AIM OF THE TASK. Only the lines from the line containing "Image resolution: width=881" through the final line of the entries should be printed, exactly as given, with the pictures left out.
··· INFORMATION SHOWN
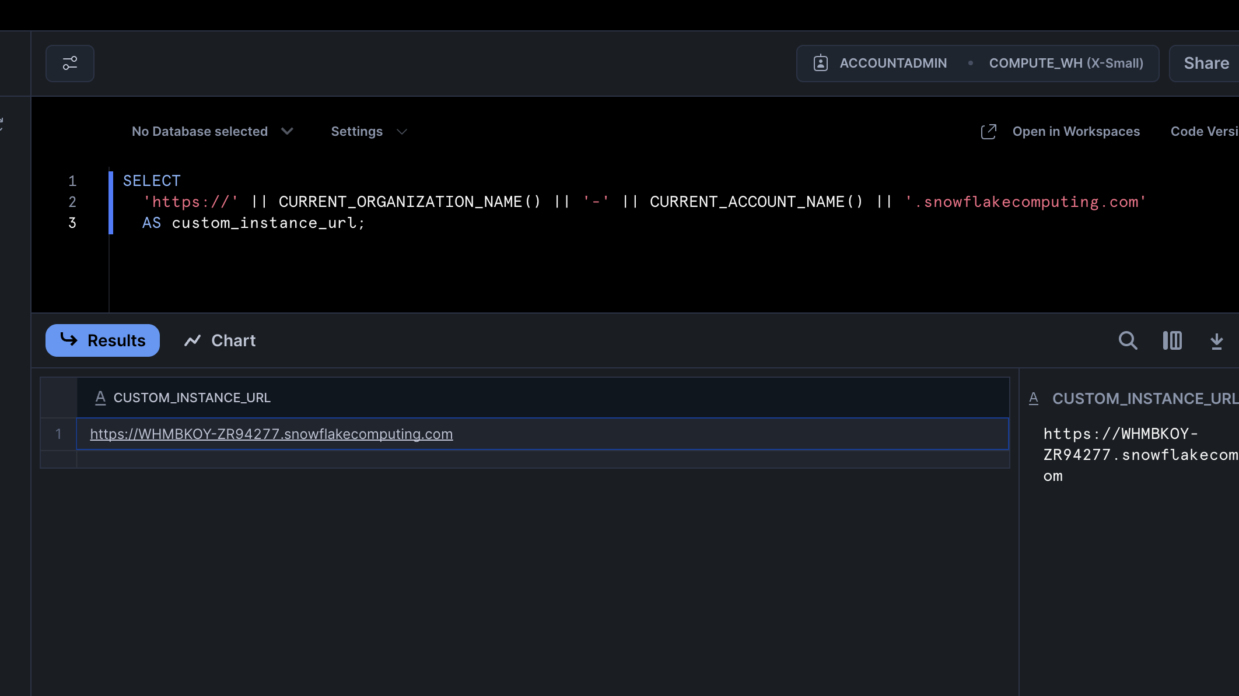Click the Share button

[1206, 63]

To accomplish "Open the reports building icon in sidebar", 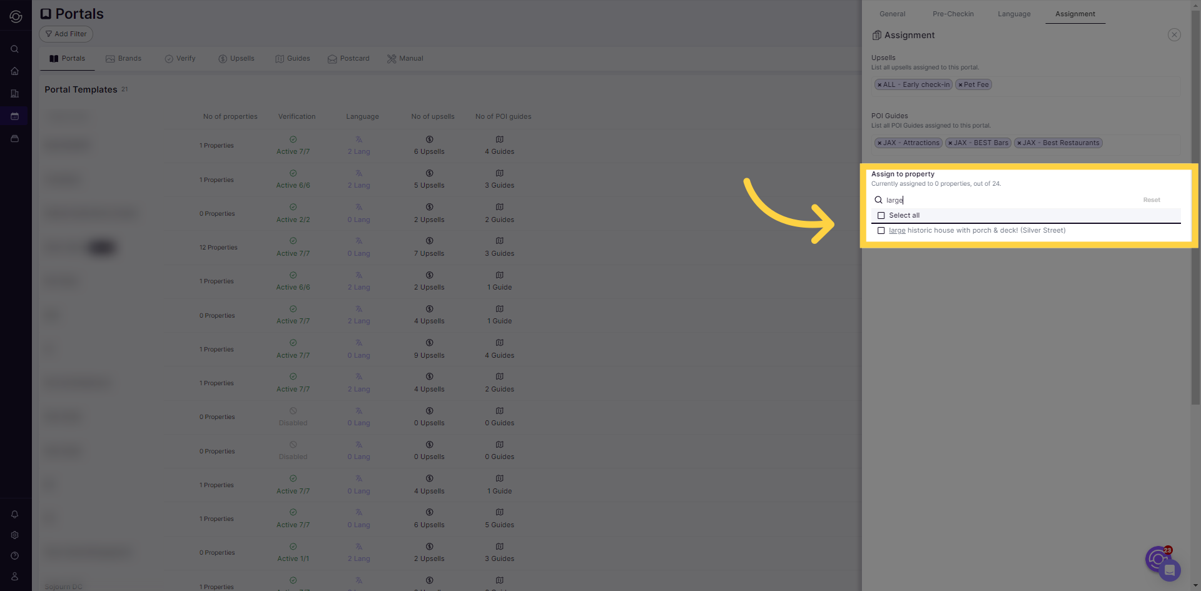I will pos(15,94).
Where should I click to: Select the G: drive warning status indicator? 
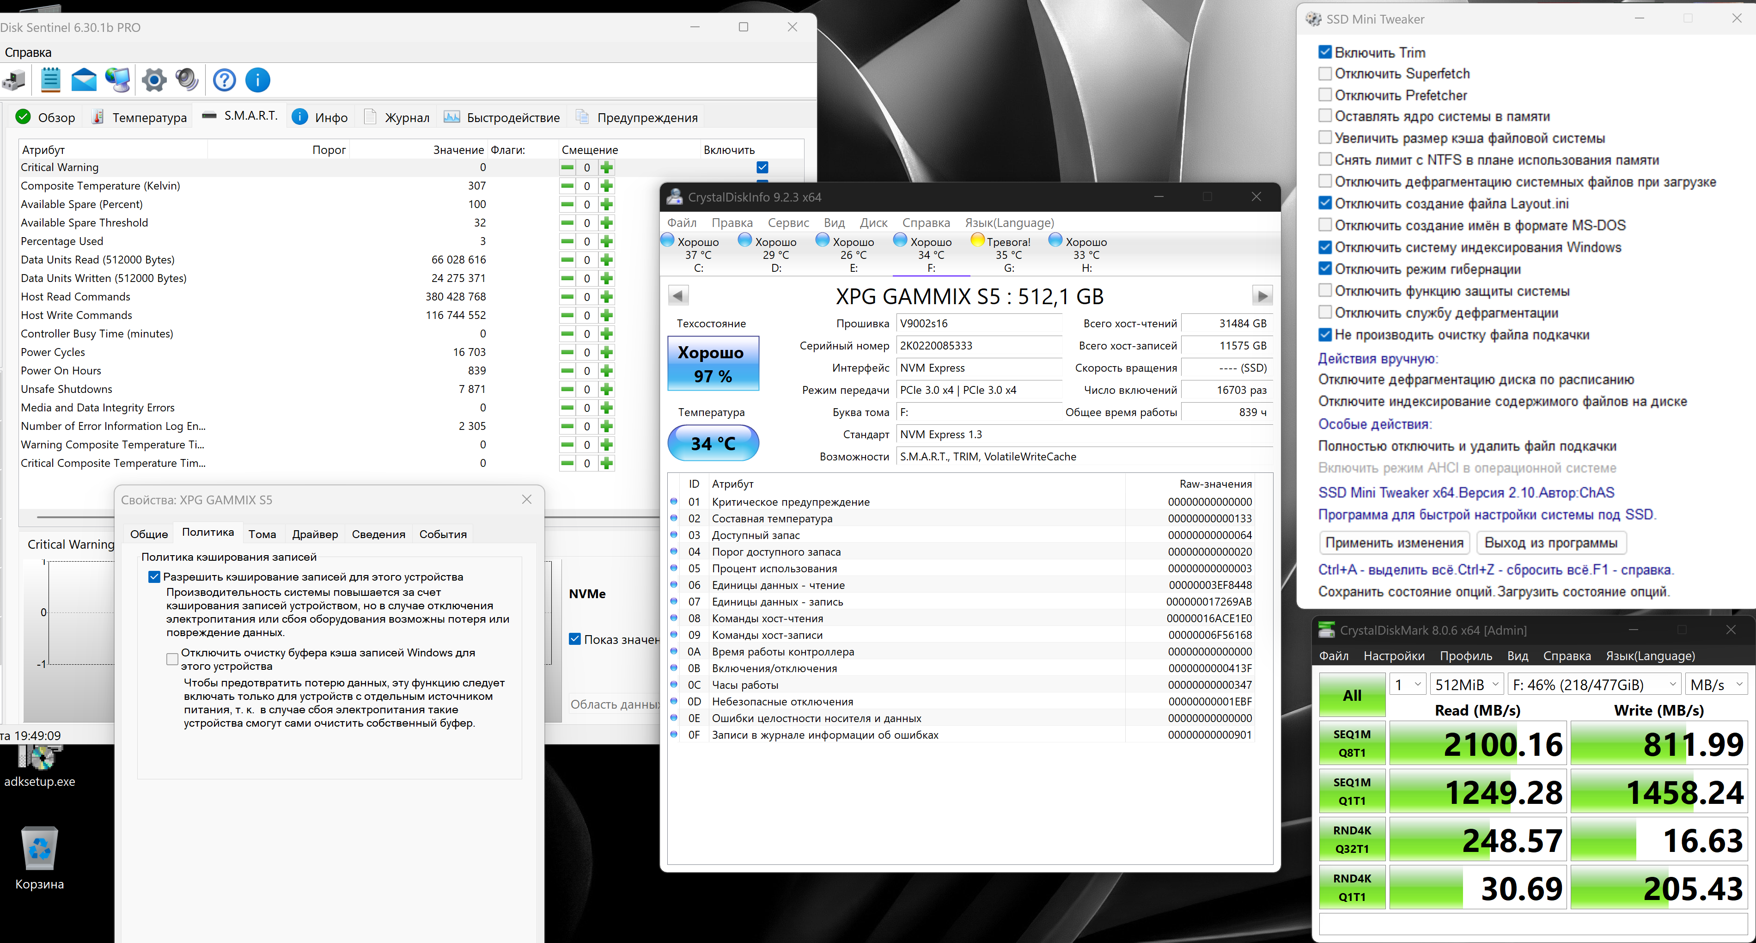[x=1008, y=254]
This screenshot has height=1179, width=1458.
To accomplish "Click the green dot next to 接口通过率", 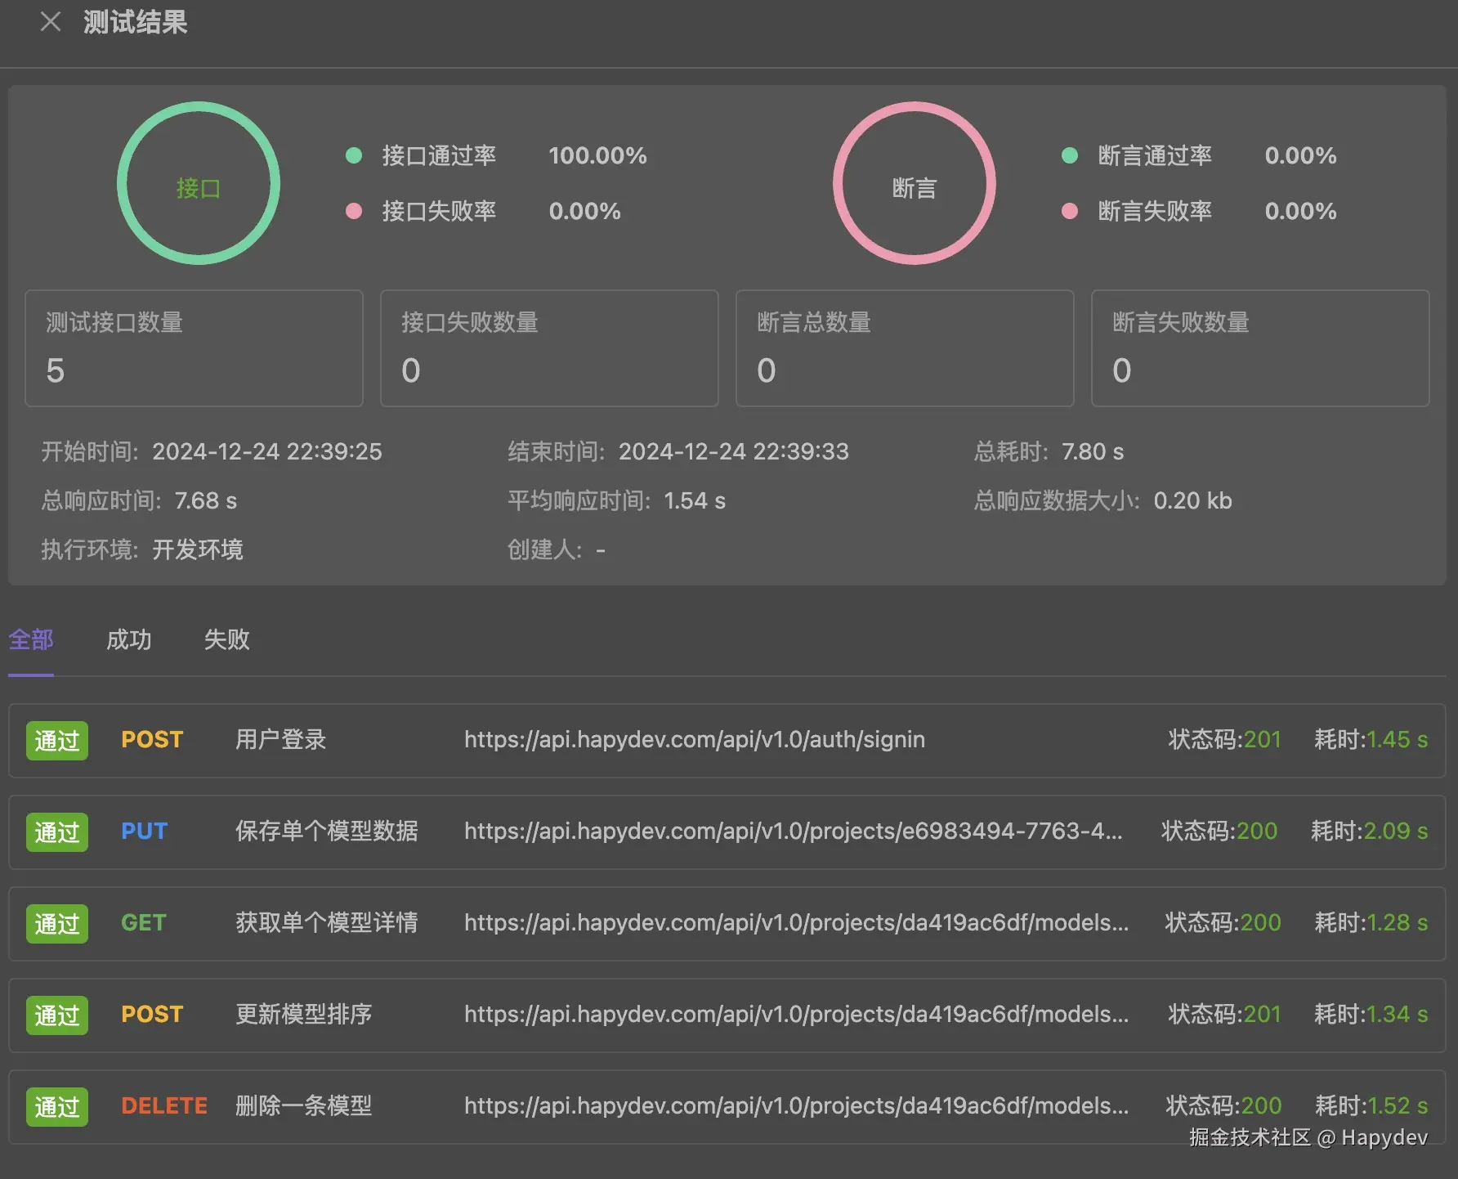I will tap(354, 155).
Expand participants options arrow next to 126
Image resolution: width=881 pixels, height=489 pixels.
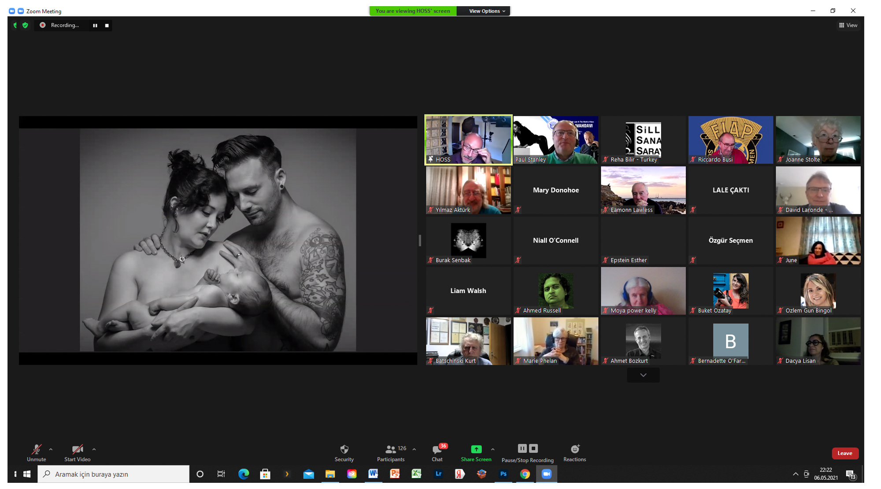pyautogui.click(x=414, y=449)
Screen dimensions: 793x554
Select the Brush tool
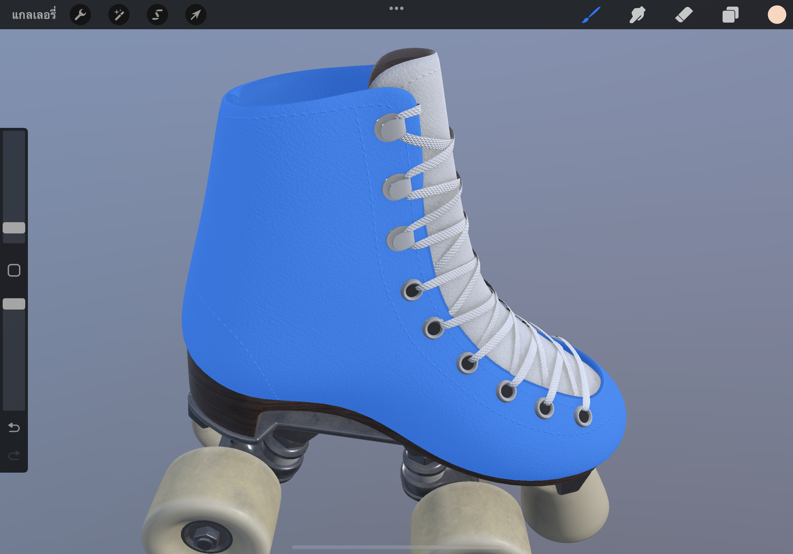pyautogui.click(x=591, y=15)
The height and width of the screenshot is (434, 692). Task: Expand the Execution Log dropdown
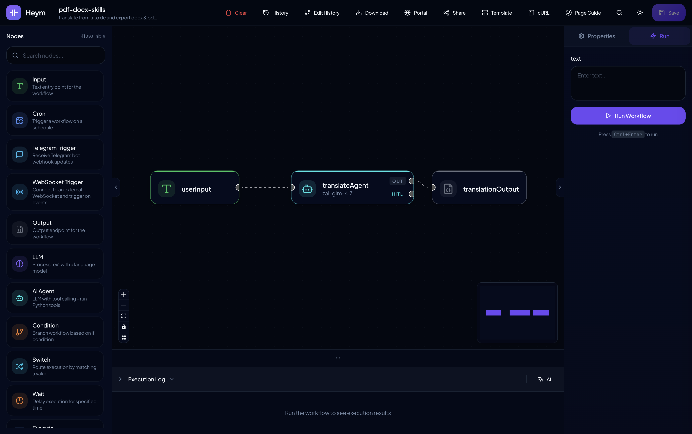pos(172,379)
······
RESPONSE.
Image resolution: width=881 pixels, height=489 pixels.
pyautogui.click(x=414, y=449)
Screen dimensions: 793x554
Select the Brush tool
pyautogui.click(x=591, y=15)
The height and width of the screenshot is (434, 692). Task: Expand the Execution Log dropdown
pos(172,379)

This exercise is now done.